If the target’s weakness was the opposite sex, they would find ways to exploit that weakness. If it was the nectar of the gods, i.e., alcohol, they would invite the target to parties and high-end pubs and impress them that crime pays.
Before long, gullible targets would ask exactly what they needed to do, and ‘reluctantly’ the conmen would share the formula:
– get a blank cheque or two plus sample signatures of authorised cheque signatories, and
– the person who the bank calls to verify checks with large sums.
The cashier would deliver.
Next, they would enquire when deposits peaked, and the cashier would advise.
Next meeting, the crooks would bring the cheques with signatures expertly forged. Only three spaces would remain unfilled: date and amounts in words and figures.
They would indulge the cashier that their handwriting being too difficult to forge, the bank tellers might get suspicious; hence the cashier should do the honours.
When the cashier was about to fill the amounts in, the crooks would subtly hint that his cut would be 20%.
How?
Because 80% would be split equally among the signature expert, the project coordinator, the person to cash the check, and their bank “connection” whose vital role was to:
– ensure that the verification call will not be made at all or, if made, is rerouted to them, and
– that the cheque – a crucial piece of evidence – is destroyed.

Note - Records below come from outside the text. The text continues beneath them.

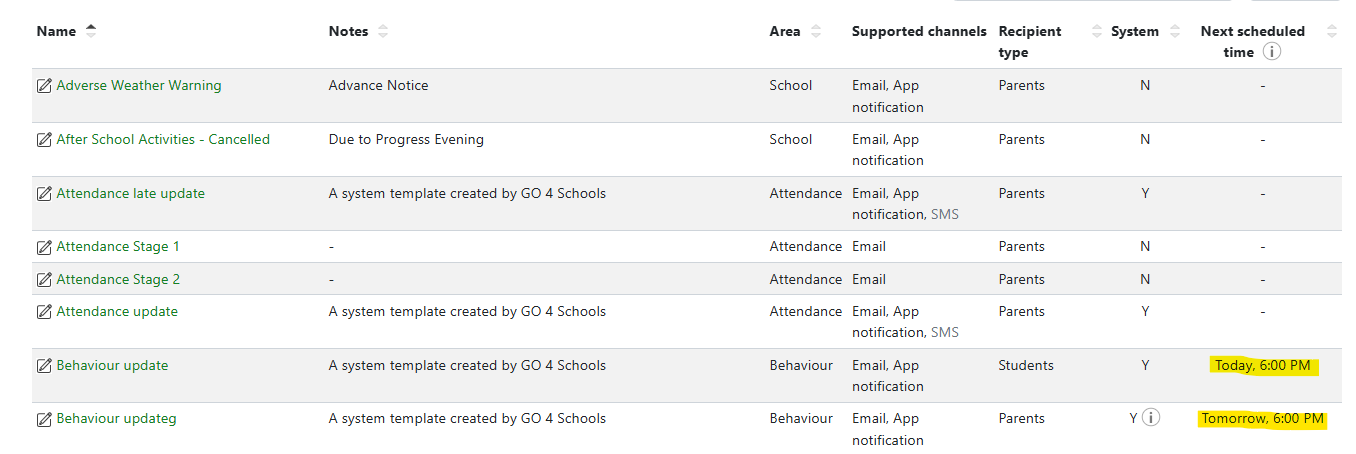Click edit icon beside Adverse Weather Warning
Image resolution: width=1356 pixels, height=454 pixels.
(44, 86)
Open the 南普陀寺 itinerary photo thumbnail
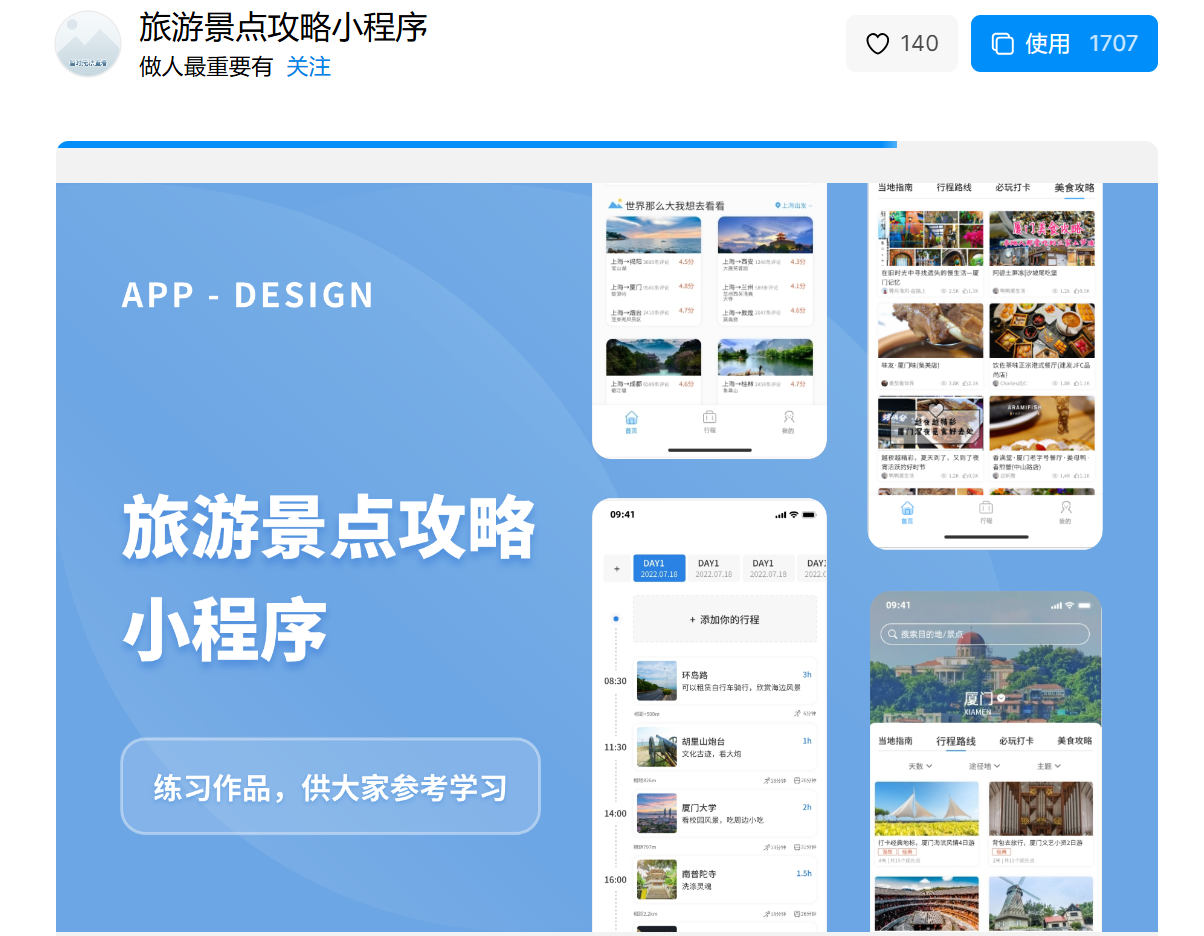This screenshot has width=1204, height=936. 656,879
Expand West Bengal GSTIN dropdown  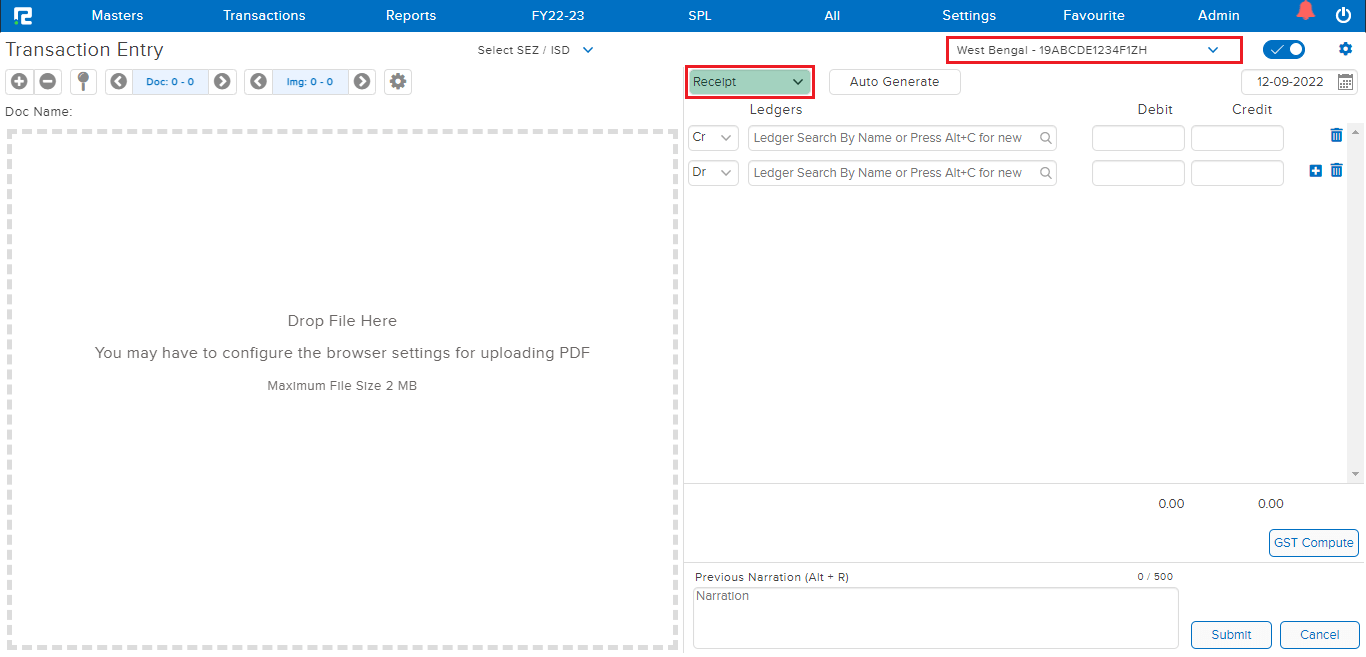(1212, 49)
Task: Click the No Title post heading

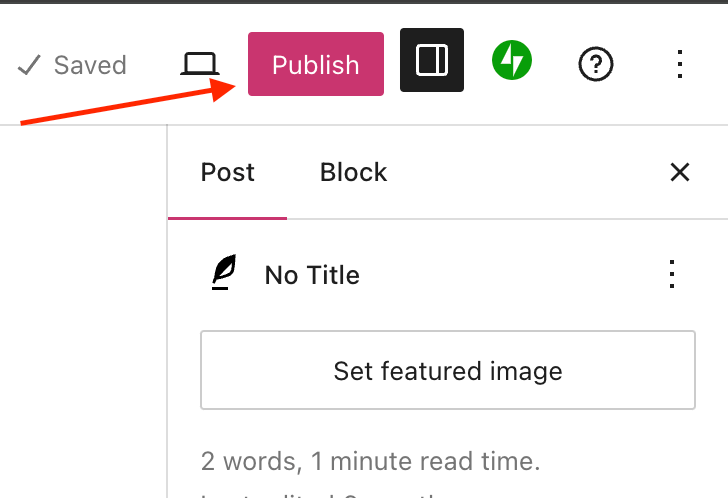Action: point(312,275)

A fool-proof plan. With the cheque destroyed, nothing could connect the cashier to the strange entry on the bank statement. What could possibly go wrong?
If the cashier had intended to write MK100,000, simple arithmetic would tell him that his cut is MK20,000. With what greed does to us, he’d decide that a MK50,000 cut sounded better and MK50,000 x 5, the cheque amount would be MK250,000. At that time, the Kwacha and the Rand were at par. MK50,000 could easily buy multiple minibuses.
A friend of mine was caught in such a scam.
Conmen duly cashed and gave him his share. However, one evening he arrived home to find a troubled wife. Fiscal Police had come calling and had left a message that he voluntarily presents himself at their Kanabar House office.
He panicked and searched for his ‘band of brothers’ in the nightclubs they frequented.
“How come?” he queried when he found them.
“Our inside man missed the cheque. So, probably seeing its in your genuine handwriting, although the signatory denies signing it, Police want to question you,” responded – to the manner born – the signature expert.
My pal was cornered.
“No way I am going to Kanabar!” he cried out.
“There is a way out,” chipped in the coordinator.
My friend was all ears.
“At Mpemba,” soothed the coordinator, “is a witch doctor who makes things like this disappear. But there is a catch.”
“What’s the catch?” my friend asked.
“He is damn expensive; how much cash do you still have?”
“I haven’t spent a penny.” This was yet another blunder.
Right away, they hired a taxi to Mpemba, knocked on some nondescript shack, and a man came out. The coordinator spoke with him in low voices before introducing the cashier and his ‘small’ problem.
The witch doctor declared that this was not a big deal. All could be resolved for MK50 pin.
What to do? Trust this guy or go to prison?
Seeing him vacillating, the conmen swore that this man had been keeping them out of prison all these years, despite everything.
They drove to my friend’s house, where the witch doctor needed to perform rituals. Rituals duly executed, my friend consulted his wife, retrieved the MK50 pin, and paid the witch doctor.
My pal was also given a concoction to mix in cold bath water and bath – naked – on the veranda just before dawn. By the way, this was happening in June.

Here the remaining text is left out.